Archive | Réinventer l’école après une crise, celle de la Première Guerre mondiale : voilà l’ambition de Célestin Freinet dès les années 1920. À partir de son expérience d’instituteur, Freinet met en place une pédagogie novatrice pour responsabiliser les enfants, grâce à leur action et à leur coopération.
Blessé pendant la Première Guerre mondiale, Célestin Freinet, instituteur dans les Alpes-Maritimes, n'arrive plus à parler devant sa classe. Il cherche alors des techniques alternatives, et s'aperçoit qu'impliquer davantage les enfants dans le processus d'apprentissage porte ses fruits. De cette expérience fondatrice, Freinet tire des enseignements qu'il partagera sa vie durant, jusqu'à la fin des années 1960. Conférences faites par les enfants, exploration directe de leur milieu, expression libre, correspondance inter-scolaire, individualisation, fabrication d'une imprimerie pour apprendre à lire et à écrire, coopération entre enfants et entre adultes dans les écoles... sont quelques-unes des grandes lignes de ce que l'on a appelé "la pédagogie Freinet".
Quelques années avant sa mort en 1966, Célestin Freinet revenait dans des entretiens radiophoniques sur l'origine de sa réflexion novatrice, et sur son application avec les enfants. Écoutons-le, alors que les tribunes se multiplient pour repenser l'école en cette crise sanitaire et sociale.
Célestin Freinet, en 1963 : "Nos enfants se montrent considérablement supérieurs aux hommes, en tout cas ils ne semblent pas encore et ne sont pas encore des béni-oui-oui. Ils savent critiquer, ils savent bien. Et nous espérons qu'un jour prochain, ils auront la capacité de remplir leurs devoirs civiques."
Célestin Freinet, en 1961 : "Quand je suis revenu de la guerre de 14-18, j'avais été assez sérieusement blessé et notamment je ne pouvais pas parler, surtout pas parler dans une salle de classe. Et alors, j'ai cherché les solutions. J'ai tâtonné longtemps, j'ai fait des expériences, je prenais l'après-midi mes gosses pour faire le tour du village où on allait en passant, regarder le boulanger ou bien regarder le forgeron. Puis on allait faire un tour dans la campagne, on ramenait toute une moisson de choses très intéressantes.

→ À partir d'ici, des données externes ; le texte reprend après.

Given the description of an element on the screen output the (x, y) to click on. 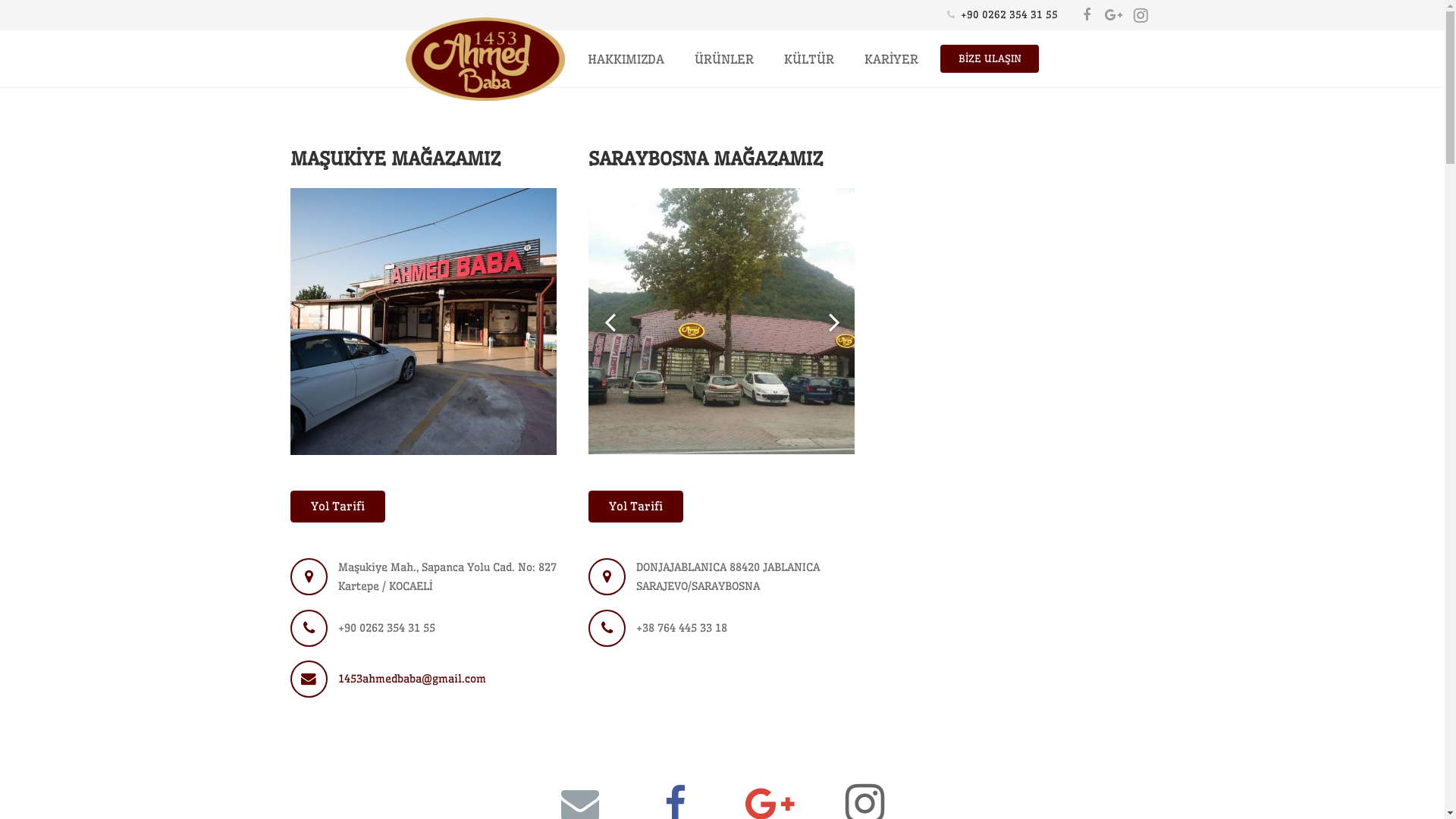
HAKKIMIZDA Element type: text (625, 58)
Yol Tarifi Element type: text (635, 506)
Yol Tarifi Element type: text (336, 506)
1453ahmedbaba@gmail.com Element type: text (412, 678)
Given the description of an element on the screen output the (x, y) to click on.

Et alors à ce moment-là, nous faisions déjà un compte rendu au tableau. Et c'est là que je me suis mis à chercher un matériel d'imprimerie de façon que l’enfant puisse l'avoir fait lui-même. L'avoir mis au net au tableau, le composer ensuite et l'imprimer et le lire ensuite en imprimé.
Alors tout de suite, j'ai pensé que ce qui serait bien, ce serait de profiter de cet imprimé que nous avions réalisé pour l'envoyer à d'autres correspondants. Nous avions déjà deux imprimés à lire et des imprimés qui signifiaient quelque chose qui signifiaient une pensée de l’enfant, la pensée du correspondant de l'enfant. Là, j'ai senti tout de suite ce qu'il y avait d’emballant dans tout cela. Alors, nous avions déjà réalisé l'intérêt des correspondances interscolaires telles qu'elles continuent à être assurées. Et le procédé est toujours le même. Si nous parvenons à rétablir les circuits, alors tout va bien. Les enfants s'intéresseront à leur travail, s'intéresseront aux études et l'instituteur s'intéressera également à son travail.
Selon les méthodes traditionnelles, c'est toujours la pensée du maître qui oriente toute la pédagogie. C'est le maître qui, le matin arrivant, indique ce que l'enfant doit apprendre ce qu'il doit réciter, ce qu'il doit étudier. Nous, nous pratiquons d'une façon tout à fait différente le matin, à l'arrivée, les enfants nous exposent, nous disent ou nous lisent le compte rendu de ce qu'ils ont vu autour d’eux, de ce qu'ils ont entendu dans leur famille et ce qu'ils ont remarqué. Et ce sont ces textes libres qui serviront de base à toute notre pédagogie. Notre méthode est essentiellement coopérative.
C'est l'enfant qui agit librement au sein de son milieu, au sein de la communauté. C'est vraiment la coopération sur la base de l'initiative et du travail d'un enfant lui-même, de sorte que notre classe est orientée naturellement vers l'étude du milieu. A la base, il y a l’avis et la pensée de l'enfant. Et ensuite, nous retrouvons la pensée de l'adulte. Nous inversons simplement le système. Au lieu de partir d'un adulte pour venir à l’enfant, nous partons de l’enfant pour aller à l'adulte et au milieu qui l'environne."